林国務大臣 昨年末に新しい経済政策パッケージというのを取りまとめましたが、これは、所得が低い家庭の子供たちや、真に必要な子供たちに限って高等教育の無償化を実現するということで、授業料の減免措置の拡充とあわせて、給付型奨学金の支給額を大幅にふやすということにいたしましたので、今回の支援措置は、大学での勉学が就職に結びつくということによって格差の固定化を防いで、支援を受けた子供たちが大学でしっかりと学んだ上で、社会で自立し活躍できるようになることを目的としておるわけでございまして、支援の対象となる大学については、その目的に鑑み、実務経験を有する教員や外部理事の登用など一定の要件を満たすことが必要である、こういうふうに考えております。

 一方、大学は就職することだけが目的でない部分もあると思いますが、こちらの方も、やはり大学改革というのは待ったなしの課題だと思っておりまして、昨年、中教審の方で我が国の高等教育の将来構想については既に諮問をしておりまして、しっかりと質保証していくための改革はそれで進めていきたいと思っております。

足立委員 ここに書いてある基準はそれ以前の問題が多いと思いますので、私は、これを機に、大学改革、アクセルを踏んでいただきたいと思います。

 それでは、最後になるかもしれませんが、議員年金ですね。

 きょう、これも、希望の党の玉木雄一郎議員が国民年金の話をされました。でも、希望の党は地方議員年金賛成なの、青柳さん。(発言する者あり)希望じゃないの。よくわからないんですよ。みんな、わからないですよね。ちょっと、名札をつけておいてもらった方がいいんじゃないですか。名札じゃない、党名の札をね。

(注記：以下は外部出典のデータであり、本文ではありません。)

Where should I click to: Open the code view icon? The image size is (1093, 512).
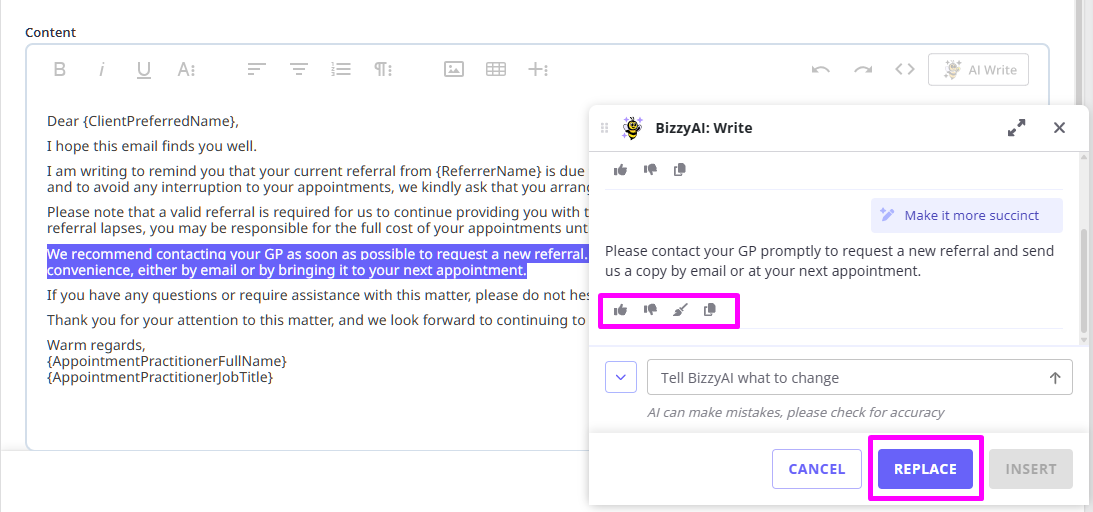tap(904, 69)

 議員年金は、僕らの主張は、ごめんごめん。失礼。関係ないか。僕に怒っているのじゃないのか。地方議員年金について、我々がいかがなものかと言っているのは、先ほど総理もおっしゃった、国民年金で老後を全部、生活を安心してできるわけでもないというような、もともと国民年金の出自というか制度ができてきた経緯もありますから、それはなかなかそうは言えないんだけれども、たくさんの国民の皆様が、国民年金、少額の年金でどうしようということで悩んでいらっしゃる、そういう中で議員だけが先にやるのはいかがなものかということが最大の我々のポイントなんです。

 だから、例えばこの一番上にある大阪維新の会茨木市議団、これは私の地元の市会議員の皆さんです、お名前も書いていますが、彼らは、自分たちが提出者となって、ちょっとアンダーラインを引いてあるところ、彼、彼女らは、同志の仲間は、年金制度だけを先行させることは議員だけを特別扱いする議員特権復活と言われても仕方がない、むしろ選挙制度とかいろいろなことを検討した方がいいよというものを可決しています。総務省にも届いていると思います。

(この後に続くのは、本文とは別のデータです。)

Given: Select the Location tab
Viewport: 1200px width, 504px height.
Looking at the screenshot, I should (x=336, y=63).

 これはすごい大事なことで、議員になり手のない例えば郡部の村とかで、議員がいないんだったら、よく、ふるさと納税というのがあるじゃないですか、ふるさと納税じゃなくて、ふるさと議員というのをつくったらいいんですよ。

 私どもの松井代表、大阪府知事がよく記者会見で提案しているのは、要は、もう村の議会は例えば週末議会にして、あるいは夜間議会にして、働いている人、あるいは都会に出ちゃっている人でも、ふるさとの行政を真っ当にするためには働きたいという人がいるんだけれども、今はできないですよ、居住要件があるから。市長さんには居住要件はないんだけれども、議員さんにはあるんですよ。

 だから、そんないろいろな制度改革をしようねということが茨木市議会で可決されていますが、こういうのを可決されているのは私の地元の茨木市議会だけであります。日本じゅうの千以上の地方議会が厚生年金加入に賛成という意見書を出しています。全国で一千七百の地方公共団体がありますが、そのうちの千以上の地方議員の方がつくってくれと言っているんですね。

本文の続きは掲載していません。